If you’re just Britney or Christina and you just sing, perform, and dance and shake your butt, but you don’t write any of your own material, dropping CD sales is a big problem for you. If you write your own material and your job, in the music business, exploitation is a good thing. Exploitation means getting your composition, to the extent that it’s your intellectual property and it’s getting administered by an organization, out there. Then there are a lot of ways of getting revenue coming back to you. Each way means a bit less revenue than the old way. If you are a music creator, then you are at a much better position to make a living from your creativity than you ever, ever were before.

The idea that opportunity for success is limited because of the reduction of the profilitability of the major record labels is a fallacy. Only a very tiny number of musicians have ever made real money from recordings. A vast majority of musicians probably never have and never will. The costs for recordings now are so low that anyone with time and effort can produce a really good sounding thing.
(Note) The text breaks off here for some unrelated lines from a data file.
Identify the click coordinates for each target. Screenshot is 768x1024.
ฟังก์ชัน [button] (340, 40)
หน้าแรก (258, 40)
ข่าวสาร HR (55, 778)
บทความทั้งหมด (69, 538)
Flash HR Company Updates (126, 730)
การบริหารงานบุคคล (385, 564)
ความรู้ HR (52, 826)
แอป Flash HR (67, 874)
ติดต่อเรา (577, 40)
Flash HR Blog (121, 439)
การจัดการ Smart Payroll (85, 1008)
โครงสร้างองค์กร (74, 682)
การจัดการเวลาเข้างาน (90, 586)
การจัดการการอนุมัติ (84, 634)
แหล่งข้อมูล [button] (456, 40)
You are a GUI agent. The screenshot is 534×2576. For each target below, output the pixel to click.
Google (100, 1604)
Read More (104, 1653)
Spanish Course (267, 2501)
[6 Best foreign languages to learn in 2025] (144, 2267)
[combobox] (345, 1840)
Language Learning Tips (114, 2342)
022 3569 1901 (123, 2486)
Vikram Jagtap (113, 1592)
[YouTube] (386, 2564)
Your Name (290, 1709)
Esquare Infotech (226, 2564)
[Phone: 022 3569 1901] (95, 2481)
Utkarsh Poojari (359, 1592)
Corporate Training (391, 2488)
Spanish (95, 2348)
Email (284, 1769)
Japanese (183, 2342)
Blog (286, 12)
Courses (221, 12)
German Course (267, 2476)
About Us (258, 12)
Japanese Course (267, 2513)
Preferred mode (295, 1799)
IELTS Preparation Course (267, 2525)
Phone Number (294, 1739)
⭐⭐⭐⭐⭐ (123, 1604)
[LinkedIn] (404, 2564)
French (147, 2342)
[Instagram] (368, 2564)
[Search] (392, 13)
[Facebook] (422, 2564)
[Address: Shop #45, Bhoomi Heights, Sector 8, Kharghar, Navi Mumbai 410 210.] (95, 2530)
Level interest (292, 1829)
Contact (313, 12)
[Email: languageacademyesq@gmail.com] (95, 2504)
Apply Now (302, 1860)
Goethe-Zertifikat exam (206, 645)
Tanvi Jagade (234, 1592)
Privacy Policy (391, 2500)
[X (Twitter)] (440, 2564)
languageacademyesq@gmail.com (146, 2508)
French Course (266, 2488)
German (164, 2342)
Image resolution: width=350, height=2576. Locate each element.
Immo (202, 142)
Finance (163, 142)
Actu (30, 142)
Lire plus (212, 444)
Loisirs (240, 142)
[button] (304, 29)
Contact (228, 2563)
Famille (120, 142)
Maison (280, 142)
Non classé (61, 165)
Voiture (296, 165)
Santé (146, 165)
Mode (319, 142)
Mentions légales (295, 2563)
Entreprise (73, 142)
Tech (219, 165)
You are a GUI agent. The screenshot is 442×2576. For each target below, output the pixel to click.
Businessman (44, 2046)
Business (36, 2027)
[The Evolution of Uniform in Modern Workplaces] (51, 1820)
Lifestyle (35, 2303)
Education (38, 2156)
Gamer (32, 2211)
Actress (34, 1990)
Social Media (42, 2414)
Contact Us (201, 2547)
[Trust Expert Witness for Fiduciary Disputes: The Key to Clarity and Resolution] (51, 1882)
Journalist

Success: you can make a living through your creativity. How that creativity is exploited used to be one of two things that were governed by corporate gate keepers—if you got onto broadcast radio, if you got a major label deal. Now there are many more options than many more options than most people can deal with. But that’s the nature of it being a very early stage of the development of new institutions, business models, shapes, sizes, success what people want, what they demand, these things change. And some enterprises are designed to respond quickly to consumer awareness and the recording industry and the latter quarter of the 20th century is designed to channel as many people towards that music as possible.

So Wal-Mart only sells major label records, the radio only plays major label music, retailers only sell major label music at the front of the store and place it in main visibility areas. So if you’re a small band from Brooklyn, you never really had a fighting chance. Now you do. Now the label is no longer the anchor of a musician’s career. Not that they ever were but they said they were because they were all flash, bang, big flashy videos, then they become sacrificial lambs to the demand of the American market.

So there’s a chance for a small band to break into the music industry?
There used to be an industry to break into. That industry is getting separated between super stars at the top and this huge gathering of working/middle class of musical workers, creators, facilitators, managers. When you talk about breaking into the industry, that’s how it used to be when it was an industrial media business based on physical sales of existing material things. In order to get that level of investment by a company you had to break into that industry early to show that you had genuine sales potential. You don’t need to do that anymore. Breaking into the industry means being accepted into a very old way or a 20th century way of what it means to be successful as a musician. And what it means to be successful as a musician is undergoing vital paramount change. The major label deal isn’t the only way to do it and going independent isn’t the only way to maintain your creative independence. There’s a thousand different ways. The problem is, we’re used to thinking of making it as having a mass audience, millions of people. That’s what we call making it. But now-a-days, you don’t need to have nearly as many people to have a sustainable career.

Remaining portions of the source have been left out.